List each line of the data below that contains the word "Open".

--- start Exercise materials ---

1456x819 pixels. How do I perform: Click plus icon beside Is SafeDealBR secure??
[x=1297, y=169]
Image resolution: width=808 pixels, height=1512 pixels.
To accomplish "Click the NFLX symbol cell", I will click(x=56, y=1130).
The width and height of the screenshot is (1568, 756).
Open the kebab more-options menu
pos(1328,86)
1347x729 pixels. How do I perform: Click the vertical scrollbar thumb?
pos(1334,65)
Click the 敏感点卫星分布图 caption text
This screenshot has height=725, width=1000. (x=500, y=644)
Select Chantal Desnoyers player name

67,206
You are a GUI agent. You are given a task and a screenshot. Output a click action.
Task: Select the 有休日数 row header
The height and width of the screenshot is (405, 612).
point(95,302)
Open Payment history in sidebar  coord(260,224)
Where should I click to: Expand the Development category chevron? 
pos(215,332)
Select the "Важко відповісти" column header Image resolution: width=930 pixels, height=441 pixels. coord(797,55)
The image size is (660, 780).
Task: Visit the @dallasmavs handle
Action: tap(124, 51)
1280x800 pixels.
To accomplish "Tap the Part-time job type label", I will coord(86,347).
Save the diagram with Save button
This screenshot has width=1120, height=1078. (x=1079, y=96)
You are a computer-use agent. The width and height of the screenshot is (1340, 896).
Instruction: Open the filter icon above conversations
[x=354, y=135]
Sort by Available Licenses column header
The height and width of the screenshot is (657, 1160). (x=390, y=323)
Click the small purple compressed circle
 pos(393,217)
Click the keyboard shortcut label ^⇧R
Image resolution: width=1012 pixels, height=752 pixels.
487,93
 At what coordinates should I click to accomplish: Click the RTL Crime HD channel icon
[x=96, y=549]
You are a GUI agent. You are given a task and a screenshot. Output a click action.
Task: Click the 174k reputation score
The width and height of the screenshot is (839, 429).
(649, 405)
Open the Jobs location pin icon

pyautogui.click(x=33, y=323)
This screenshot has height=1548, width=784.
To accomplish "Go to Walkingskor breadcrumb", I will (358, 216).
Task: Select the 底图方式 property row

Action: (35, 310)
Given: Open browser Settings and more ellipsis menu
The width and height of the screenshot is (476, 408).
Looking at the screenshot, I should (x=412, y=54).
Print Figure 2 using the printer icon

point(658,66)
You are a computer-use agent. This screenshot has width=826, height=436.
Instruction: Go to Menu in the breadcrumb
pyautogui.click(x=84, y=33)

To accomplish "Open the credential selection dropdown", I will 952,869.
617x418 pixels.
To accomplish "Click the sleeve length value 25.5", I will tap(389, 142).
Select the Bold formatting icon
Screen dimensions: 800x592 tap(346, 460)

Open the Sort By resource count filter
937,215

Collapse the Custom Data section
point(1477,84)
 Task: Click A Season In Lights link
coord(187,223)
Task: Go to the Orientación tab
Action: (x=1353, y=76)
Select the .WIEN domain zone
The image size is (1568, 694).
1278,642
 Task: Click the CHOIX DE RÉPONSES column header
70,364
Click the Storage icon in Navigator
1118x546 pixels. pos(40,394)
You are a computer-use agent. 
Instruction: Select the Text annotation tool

--- end Exercise materials ---

Finished exercise =>
Open the kebab more-options menu
Open Payment history in sidebar  coord(260,224)
Instruction: Open the filter icon above conversations
Open the Jobs location pin icon
Given: Open browser Settings and more ellipsis menu
To accomplish "Open the credential selection dropdown", I will 952,869.
Open the Sort By resource count filter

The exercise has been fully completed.